▶ [EXERCISE DETAILS]:
Rewrite the records starting with the line that contains "Custo para o usuário (35, 170)" and going on through the line that contains "20:07 (141, 84)", replacing "Nome" with "Nome completo" and keeping everything else unchanged.

▶ [LISTED RECORDS]:
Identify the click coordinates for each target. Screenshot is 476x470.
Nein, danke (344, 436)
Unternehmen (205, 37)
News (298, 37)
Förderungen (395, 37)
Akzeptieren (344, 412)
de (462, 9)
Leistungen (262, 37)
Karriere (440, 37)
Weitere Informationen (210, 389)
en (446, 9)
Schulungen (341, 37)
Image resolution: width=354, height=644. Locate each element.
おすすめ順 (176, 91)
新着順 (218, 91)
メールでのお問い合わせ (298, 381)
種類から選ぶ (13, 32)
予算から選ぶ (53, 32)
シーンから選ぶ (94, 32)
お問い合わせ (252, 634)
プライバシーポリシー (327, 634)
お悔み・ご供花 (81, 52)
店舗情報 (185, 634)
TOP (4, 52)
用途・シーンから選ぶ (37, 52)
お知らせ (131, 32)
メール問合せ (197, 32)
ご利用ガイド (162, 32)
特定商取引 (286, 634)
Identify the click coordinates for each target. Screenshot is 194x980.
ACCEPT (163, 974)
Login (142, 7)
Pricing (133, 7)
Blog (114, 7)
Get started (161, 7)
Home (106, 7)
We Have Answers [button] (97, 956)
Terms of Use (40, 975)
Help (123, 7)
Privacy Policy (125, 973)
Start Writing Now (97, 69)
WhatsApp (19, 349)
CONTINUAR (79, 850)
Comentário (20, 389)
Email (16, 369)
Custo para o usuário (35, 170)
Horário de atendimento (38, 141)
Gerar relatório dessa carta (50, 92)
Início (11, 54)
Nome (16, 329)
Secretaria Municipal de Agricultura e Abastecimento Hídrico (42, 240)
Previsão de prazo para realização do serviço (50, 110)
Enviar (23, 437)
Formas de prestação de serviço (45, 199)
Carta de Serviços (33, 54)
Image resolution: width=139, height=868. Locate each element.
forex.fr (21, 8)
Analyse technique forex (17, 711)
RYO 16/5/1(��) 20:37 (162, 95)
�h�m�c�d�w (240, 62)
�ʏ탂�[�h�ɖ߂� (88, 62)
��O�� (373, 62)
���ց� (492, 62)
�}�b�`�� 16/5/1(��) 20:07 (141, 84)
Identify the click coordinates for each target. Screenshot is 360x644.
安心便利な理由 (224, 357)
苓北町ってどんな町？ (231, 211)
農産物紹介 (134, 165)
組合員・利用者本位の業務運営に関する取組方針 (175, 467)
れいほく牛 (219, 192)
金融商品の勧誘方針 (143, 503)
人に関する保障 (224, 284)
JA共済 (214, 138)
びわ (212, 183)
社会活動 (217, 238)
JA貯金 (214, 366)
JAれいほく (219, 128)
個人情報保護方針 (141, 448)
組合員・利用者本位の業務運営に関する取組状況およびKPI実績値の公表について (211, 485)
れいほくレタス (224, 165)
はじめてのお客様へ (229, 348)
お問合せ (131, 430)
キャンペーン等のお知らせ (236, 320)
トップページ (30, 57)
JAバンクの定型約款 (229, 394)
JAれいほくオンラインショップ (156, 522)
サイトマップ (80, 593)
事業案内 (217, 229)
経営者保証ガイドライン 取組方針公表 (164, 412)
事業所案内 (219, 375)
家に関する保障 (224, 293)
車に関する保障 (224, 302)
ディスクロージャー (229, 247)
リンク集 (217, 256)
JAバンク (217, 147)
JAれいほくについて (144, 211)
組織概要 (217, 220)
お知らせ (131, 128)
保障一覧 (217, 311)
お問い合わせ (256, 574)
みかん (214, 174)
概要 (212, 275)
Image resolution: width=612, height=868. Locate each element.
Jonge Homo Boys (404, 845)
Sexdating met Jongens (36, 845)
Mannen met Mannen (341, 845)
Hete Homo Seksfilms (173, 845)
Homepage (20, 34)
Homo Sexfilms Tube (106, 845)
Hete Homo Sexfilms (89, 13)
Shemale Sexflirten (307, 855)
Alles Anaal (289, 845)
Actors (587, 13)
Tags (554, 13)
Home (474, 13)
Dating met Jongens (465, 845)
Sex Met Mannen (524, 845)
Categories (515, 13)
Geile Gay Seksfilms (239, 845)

▶ [SOLUTION TO THIS EXERCISE]:
Custo para o usuário (35, 170)
Horário de atendimento (38, 141)
Gerar relatório dessa carta (50, 92)
Início (11, 54)
Nome completo (16, 329)
Secretaria Municipal de Agricultura e Abastecimento Hídrico (42, 240)
Previsão de prazo para realização do serviço (50, 110)
Enviar (23, 437)
Formas de prestação de serviço (45, 199)
Carta de Serviços (33, 54)
Image resolution: width=139, height=868. Locate each element.
forex.fr (21, 8)
Analyse technique forex (17, 711)
RYO 16/5/1(��) 20:37 (162, 95)
�h�m�c�d�w (240, 62)
�ʏ탂�[�h�ɖ߂� (88, 62)
��O�� (373, 62)
���ց� (492, 62)
�}�b�`�� 16/5/1(��) 20:07 (141, 84)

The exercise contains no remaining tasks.